Sunday, October 08, 2000

TV Land

Taking sides

        I came home late the other night and flipped on the guy America couldn't wait to flip off: Bob Costas and his gooey Olympic Moments set to romance-novel violins.

        It was scary.

        I was frightened by the way heart-tugging videos completely eclipsed the actual boxing and Ping-Pong.

        I was alarmed by the way Bob Costas has become the Dick Clark of sports, permanently preserved in hair spray at age 14.

        But I was terrified by the video of Russian wrestler Alexander Karelin. He had demented ax-murderer eyes and pointy shark teeth, and spoke in a voice that sounded like Darth Vader's answering machine at the State Institution for Criminally Insane Psycho Killers. He was picking up wrestlers that weigh more than a truckload of ornery, and slamming them on their heads like sacks of humiliated potatoes with waving arms and legs. Then he was plunging through Siberian snow drifts that would bury Lenin's tomb. Maybe he was going after the mail — but he looked as if he needed somebody to slam and I was next.

        And then, when the Rasslin Russian was defeated in an upset by aw-shucks American Rulon Gardner, NBC showed “Alexander the Great” behind a door, getting a hug, probably crying. And a hushed Bob Costas said, “In spite of his image, he is a cultured man who enjoys classical music and reads poetry.”

        Translation: In spite of the WWF Smackdown video we made, now that U.S.A. won we can admit he's human.

        How cynical can you get?

        To find out I skipped the Olympic Moment about Rulon's parakeet, and switched to CNN NewsStand. The topic was media bias.

        Washington Post media critic Howard Kurtz pried the cap off the forbidden bias bottle, and it was stinking up the newsroom. Liberals wrinkled their noses and smelled something — but they all agreed it was NOT bias.

        Mr. Kurtz said reporters are far left of most Americans, especially on abortion and gay rights. But there's no bias, he insisted.

        Time White House correspondent Karen Tumulty said reporters are shallow, lazy, poll-obsessed and have a herd mentality — but they're not biased. Incompetent lemmings — but unbiased lemmings. Sure.

        In 1992, Washington reporters like Ms. Tumulty voted for Bill Clinton by 89 percent. This year, a survey by Editor & Publisher found 44 percent of regular newspaper readers believe stories favor one candidate. The lucky guy: Al Gore. About half of Republicans, two thirds of independents and even a third of Gore voters said the press is in the tank for Mr. Gore.

        Yet the media see nothing. “It's hard to know what to make of these findings,” said Editor & Publisher.

        How stupid can you get?

        To find out I clicked to a more intelligent show on the Comedy Channel: Battlebots.

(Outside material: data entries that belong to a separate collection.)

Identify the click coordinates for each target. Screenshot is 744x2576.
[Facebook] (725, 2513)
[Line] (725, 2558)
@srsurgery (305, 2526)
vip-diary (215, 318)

        A streamlined, polished robot that looked like a stainless-steel speed bump was darting in every direction, trying to deploy a pushy arm to pin down something that looked like the rear axle of a Chevy pickup, with a drive shaft that kept flailing about, trying to hammer the speed bump. Cool.

        I wondered: Could remote-controlled robots fighting in a cage be the wrestlers of the 2018 Olympics?

        Then, just as the pickup axle was about to pound the speed-bump into scrap metal and win, a row of steel circular saws popped out of the floor and shredded its tires, and the speed-bump stiff-armed the crippled pickup into a wall.

        Maybe I need to get a life, but it struck me as a crazy metaphor for the robots who are running for president. The media saws insist they're not biased — as they shred the truth to help speed-bump Gore push pickup-axle Bush out of the picture.

        I went back to the Olympics so I could flip off NBC, and went to bed.